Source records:
== Segment start ==

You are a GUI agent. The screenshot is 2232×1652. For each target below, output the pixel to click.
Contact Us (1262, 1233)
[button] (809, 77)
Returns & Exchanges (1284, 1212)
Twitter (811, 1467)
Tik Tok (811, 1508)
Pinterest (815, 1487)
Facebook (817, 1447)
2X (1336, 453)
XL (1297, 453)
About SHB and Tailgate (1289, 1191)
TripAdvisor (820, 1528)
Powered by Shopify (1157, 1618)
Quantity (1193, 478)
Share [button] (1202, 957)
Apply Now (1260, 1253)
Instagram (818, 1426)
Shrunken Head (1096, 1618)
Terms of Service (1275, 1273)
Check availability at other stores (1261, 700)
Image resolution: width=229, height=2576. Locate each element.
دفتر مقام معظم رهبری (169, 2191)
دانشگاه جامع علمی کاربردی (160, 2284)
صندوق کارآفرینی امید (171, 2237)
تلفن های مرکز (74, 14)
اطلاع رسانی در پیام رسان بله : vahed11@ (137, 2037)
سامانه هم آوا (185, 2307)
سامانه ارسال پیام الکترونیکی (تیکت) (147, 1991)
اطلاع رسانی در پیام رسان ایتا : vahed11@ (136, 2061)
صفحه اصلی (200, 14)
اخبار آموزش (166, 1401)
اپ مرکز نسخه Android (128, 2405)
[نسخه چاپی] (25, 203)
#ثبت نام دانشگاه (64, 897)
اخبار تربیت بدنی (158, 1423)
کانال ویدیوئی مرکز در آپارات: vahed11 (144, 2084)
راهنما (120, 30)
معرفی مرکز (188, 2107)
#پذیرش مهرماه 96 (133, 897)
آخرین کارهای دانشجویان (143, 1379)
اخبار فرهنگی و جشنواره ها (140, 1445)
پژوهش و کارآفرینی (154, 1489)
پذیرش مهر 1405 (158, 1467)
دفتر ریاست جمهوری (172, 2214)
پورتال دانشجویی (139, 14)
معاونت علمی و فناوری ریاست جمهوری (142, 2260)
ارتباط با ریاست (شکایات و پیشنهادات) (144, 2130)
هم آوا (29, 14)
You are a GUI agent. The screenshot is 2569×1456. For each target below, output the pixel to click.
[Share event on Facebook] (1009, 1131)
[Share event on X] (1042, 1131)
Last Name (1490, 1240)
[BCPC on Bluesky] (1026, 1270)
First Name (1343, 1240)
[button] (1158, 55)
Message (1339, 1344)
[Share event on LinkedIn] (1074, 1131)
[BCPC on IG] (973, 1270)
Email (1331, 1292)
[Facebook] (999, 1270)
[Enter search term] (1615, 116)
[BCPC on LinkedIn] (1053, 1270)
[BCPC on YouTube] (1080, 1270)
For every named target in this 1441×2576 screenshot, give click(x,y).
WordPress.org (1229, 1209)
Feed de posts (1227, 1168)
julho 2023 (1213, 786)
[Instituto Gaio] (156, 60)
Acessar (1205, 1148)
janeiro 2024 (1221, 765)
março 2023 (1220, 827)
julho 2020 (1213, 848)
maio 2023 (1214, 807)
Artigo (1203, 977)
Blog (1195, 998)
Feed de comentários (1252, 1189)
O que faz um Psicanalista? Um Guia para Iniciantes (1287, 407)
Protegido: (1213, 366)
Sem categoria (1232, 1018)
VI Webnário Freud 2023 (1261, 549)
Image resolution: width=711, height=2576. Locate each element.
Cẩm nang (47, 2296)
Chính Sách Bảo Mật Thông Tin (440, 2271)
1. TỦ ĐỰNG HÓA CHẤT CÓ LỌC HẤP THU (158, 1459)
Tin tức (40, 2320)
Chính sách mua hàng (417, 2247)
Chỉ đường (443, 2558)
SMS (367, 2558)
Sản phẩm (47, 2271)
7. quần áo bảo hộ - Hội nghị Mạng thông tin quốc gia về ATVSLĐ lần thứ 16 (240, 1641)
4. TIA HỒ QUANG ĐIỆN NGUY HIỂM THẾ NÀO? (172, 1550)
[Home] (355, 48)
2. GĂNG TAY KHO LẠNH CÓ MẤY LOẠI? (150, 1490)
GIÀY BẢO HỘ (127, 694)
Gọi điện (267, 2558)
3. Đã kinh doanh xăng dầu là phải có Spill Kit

== Segment end ==

If a line of the data includes the word "Share", it counts; give how many lines do, as a bare number.

* [Task answer]:
4